Baazov is coy about it, but a few provincial lawmakers have suggested that they want to see Canadian provinces get into business with PokerStars in a way that would make online poker a bigger tax revenue generator than it is currently.
This is the ace up Baazov’s sleeve. PokerStars is the giant of online gambling, and all kinds of jurisdictions and politicians want a piece of its free-spending players. What else can Baazov sell them? The global online gambling industry will reach $38.7 billion this year, according to H2 Gambling Capital—with poker making up only about 10 percent of the total. PokerStars recently launched casino games in Spain and within weeks grabbed double-digit market share. Full Tilt has now launched casino games in much of the world, and 30 percent of its eligible poker players have already given those games a try. Sports betting is next, and Baazov expects it to launch in certain markets by March 2015. His securities filings suggest he wants to eventually offer social gaming, while fantasy sports seems like a natural extension.
Baazov just needs to make sure he doesn’t alienate his core customers. Some online players are already grumbling about recent changes at PokerStars, like higher rake fees of as much as 5 percent that PokerStars gets for hosting games, and currency exchange fees of 2.5 percent. But Baazov is moving forward, cooking up his next deal. He has put Cadillac Jack up for sale and should make a good profit on the asset given the price other slot machine makers have fetched recently. He also just unloaded Amaya’s Ongame unit.
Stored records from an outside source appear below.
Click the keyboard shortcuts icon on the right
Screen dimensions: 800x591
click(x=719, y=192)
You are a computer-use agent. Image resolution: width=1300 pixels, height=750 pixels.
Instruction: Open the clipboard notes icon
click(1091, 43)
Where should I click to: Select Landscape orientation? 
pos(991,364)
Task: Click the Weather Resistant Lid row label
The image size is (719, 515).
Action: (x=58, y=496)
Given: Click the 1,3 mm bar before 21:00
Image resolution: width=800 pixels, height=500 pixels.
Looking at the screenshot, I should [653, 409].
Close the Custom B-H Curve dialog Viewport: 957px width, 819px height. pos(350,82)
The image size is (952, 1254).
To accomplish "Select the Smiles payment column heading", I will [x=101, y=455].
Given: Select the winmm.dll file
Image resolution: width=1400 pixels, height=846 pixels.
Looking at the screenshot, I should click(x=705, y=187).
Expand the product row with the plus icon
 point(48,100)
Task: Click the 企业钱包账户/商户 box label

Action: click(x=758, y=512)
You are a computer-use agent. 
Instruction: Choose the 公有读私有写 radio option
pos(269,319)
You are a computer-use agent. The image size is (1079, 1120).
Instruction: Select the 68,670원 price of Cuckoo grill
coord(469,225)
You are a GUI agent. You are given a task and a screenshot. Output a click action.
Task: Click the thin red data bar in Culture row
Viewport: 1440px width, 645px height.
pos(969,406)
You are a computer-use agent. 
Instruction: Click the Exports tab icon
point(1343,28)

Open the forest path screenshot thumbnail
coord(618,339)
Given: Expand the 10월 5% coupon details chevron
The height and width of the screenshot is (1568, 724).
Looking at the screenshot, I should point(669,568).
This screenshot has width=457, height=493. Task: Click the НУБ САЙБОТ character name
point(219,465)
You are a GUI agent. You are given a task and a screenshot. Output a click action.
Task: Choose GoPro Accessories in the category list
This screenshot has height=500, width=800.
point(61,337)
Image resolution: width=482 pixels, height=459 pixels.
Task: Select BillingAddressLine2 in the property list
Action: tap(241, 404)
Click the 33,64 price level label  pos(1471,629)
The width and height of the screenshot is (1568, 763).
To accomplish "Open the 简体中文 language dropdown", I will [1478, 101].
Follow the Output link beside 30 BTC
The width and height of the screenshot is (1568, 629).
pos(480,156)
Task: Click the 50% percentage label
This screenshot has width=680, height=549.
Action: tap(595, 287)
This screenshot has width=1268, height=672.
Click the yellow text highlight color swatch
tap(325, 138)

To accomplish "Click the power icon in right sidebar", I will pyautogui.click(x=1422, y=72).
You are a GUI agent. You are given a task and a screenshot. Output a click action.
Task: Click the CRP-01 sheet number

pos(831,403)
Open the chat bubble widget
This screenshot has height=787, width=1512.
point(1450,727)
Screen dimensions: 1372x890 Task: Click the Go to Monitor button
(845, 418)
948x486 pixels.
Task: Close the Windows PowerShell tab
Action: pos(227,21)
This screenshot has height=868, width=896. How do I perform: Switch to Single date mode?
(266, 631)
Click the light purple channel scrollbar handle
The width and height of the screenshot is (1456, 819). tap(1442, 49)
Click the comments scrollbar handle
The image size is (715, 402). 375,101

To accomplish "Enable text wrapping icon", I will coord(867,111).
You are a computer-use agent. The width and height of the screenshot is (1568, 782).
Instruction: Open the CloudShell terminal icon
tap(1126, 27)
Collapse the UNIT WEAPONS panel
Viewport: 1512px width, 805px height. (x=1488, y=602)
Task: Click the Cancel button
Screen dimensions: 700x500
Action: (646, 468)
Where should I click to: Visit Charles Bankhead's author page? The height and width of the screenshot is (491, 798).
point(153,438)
Meanwhile, shares of Amaya continue to streak skyward, up another 17 percent in the past month alone, and Baazov stands ready to jump in other directions.
“My goal is that all of our gaming revenue is sub-50 percent of the company’s revenue,” says Baazov. “We are a consumer-tech-focussed company. We didn’t buy Rational because of gambling; we wanted it badly because it had 89 million consumers. I wouldn’t call them players or gamblers—they are consumers.” Whatever they are, they’ve been a very good bet so far.